Still, the DBS manages to put space between it and this interloper. Not least thanks to the extra power and torque easily available from the twin-turbo 5.2-litre V12: there’s now 715bhp, and an additional 148lb for a whopping 664lb ft total (which necessitated a new, strengthened eight-speed ZF gearbox).
Power still goes to the rear wheels, and Aston claims 0-62mph in 3.4 seconds and 0-100mph in 6.4 seconds. And I remember a time when the McLaren F1’s 3.2 and 6.3 seconds seems untouchable – and yet here we have a big front-engined GT that could breathe down its neck.
A DB11 on steroids…
It does, thanks to a new carbonfibre body. Weight is trimmed by 72kg (though it’s still 1693kg dry, and close to two tonnes with fluids and a driver aboard) but the real impact is in the extra visual menace. From the sculpted, vented clamshell bonnet to the muscular squared-off rear arches, it’s a gorgeous thing to behold.
Where there isn’t carbon, the huge front intake nixes Aston’s trademark grille for a more Zagato-esque nose flanked by inlets either side that add more menace. The side strakes aft of the front wheels are better resolved than on the DB11, and while that car always looks like there’s too much air between wheel and wheelarch, here the inch bigger forged alloys (now 21s) and 5mm ride height drop fill the gap to perfection. Only a little fussiness around the rear exhaust and lights let it down.
More than just extra power and less weight
Those tyres are 265-section at the front, and 305 at the back (up from 255 and 295 respectively) and it’s Pirelli P Zero rubber rather than Bridgestone S007s now. They wrap carbon ceramic discs in place of the DB11’s steel brakes. There’s a new exhaust too, bespoke suspension geometry, while aero tweaks (including a fixed rear spoiler in place of the DB11’s pop-up item) generate more downforce – now 180kg at top speed, the most of any series-production Aston – without any additional drag.

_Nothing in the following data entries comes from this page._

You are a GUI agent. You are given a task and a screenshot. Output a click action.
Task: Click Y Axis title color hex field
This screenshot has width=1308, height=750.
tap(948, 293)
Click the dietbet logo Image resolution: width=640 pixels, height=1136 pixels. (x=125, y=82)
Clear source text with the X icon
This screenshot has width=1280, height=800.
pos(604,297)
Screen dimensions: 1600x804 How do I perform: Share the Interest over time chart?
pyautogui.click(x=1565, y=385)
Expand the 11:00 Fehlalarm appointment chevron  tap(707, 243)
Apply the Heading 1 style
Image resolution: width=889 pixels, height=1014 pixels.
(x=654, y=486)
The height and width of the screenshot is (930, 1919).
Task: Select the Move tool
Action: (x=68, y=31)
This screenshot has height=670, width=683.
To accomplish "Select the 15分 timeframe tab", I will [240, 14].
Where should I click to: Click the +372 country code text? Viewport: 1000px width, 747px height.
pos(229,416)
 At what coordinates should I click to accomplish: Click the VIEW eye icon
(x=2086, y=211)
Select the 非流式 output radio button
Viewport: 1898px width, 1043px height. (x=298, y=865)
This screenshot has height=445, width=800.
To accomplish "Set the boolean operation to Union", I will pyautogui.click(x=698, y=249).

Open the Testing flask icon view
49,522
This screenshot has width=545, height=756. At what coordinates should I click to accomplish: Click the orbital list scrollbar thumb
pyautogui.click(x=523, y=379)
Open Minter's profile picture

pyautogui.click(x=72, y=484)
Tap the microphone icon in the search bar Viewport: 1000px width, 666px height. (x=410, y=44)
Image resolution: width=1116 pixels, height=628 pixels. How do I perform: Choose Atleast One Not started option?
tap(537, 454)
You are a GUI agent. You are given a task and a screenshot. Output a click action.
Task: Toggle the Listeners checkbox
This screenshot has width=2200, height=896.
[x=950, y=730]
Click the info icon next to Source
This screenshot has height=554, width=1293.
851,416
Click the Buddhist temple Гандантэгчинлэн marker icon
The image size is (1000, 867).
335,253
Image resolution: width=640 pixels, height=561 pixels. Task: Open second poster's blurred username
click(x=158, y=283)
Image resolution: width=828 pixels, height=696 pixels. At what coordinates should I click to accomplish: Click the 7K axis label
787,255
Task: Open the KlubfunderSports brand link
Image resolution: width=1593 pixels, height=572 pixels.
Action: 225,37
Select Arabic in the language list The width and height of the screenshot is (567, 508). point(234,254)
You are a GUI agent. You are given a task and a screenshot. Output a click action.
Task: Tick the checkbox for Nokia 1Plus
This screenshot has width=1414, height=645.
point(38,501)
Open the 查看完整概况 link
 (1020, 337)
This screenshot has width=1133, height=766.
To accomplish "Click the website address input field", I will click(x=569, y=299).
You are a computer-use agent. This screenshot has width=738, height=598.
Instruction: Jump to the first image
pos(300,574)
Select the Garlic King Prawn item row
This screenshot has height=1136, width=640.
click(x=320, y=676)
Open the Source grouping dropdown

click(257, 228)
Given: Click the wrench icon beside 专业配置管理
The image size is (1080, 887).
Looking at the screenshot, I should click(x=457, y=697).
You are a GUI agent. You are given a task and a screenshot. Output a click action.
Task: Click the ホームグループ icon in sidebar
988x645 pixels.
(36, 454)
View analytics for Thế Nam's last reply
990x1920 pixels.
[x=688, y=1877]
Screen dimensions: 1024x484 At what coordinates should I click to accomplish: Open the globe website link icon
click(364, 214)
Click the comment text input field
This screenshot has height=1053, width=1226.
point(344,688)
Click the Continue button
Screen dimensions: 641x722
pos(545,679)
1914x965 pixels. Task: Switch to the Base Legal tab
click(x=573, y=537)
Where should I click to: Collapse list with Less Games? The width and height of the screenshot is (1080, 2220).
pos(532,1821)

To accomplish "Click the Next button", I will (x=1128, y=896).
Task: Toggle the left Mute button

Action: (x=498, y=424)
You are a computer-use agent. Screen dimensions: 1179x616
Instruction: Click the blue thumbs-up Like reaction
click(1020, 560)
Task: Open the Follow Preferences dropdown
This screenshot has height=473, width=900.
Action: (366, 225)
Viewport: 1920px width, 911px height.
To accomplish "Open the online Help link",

Inside the changes aren’t quite so striking; here the DBS is more obviously a re-trimmed DB11. Though that’s no bad thing, as Aston’s fit and finish keeps getting better, the DBS-specific materials now err towards carbon rather than wood, and all the infotainment electronics work wonderfully. It’s not something we could praise in the past (and the Mercedes-sourced parts are still a novelty) but by the time the company’s DBX SUV turns up in 2019 we’ll be long past mentioning it – and that for Aston will be the real victory.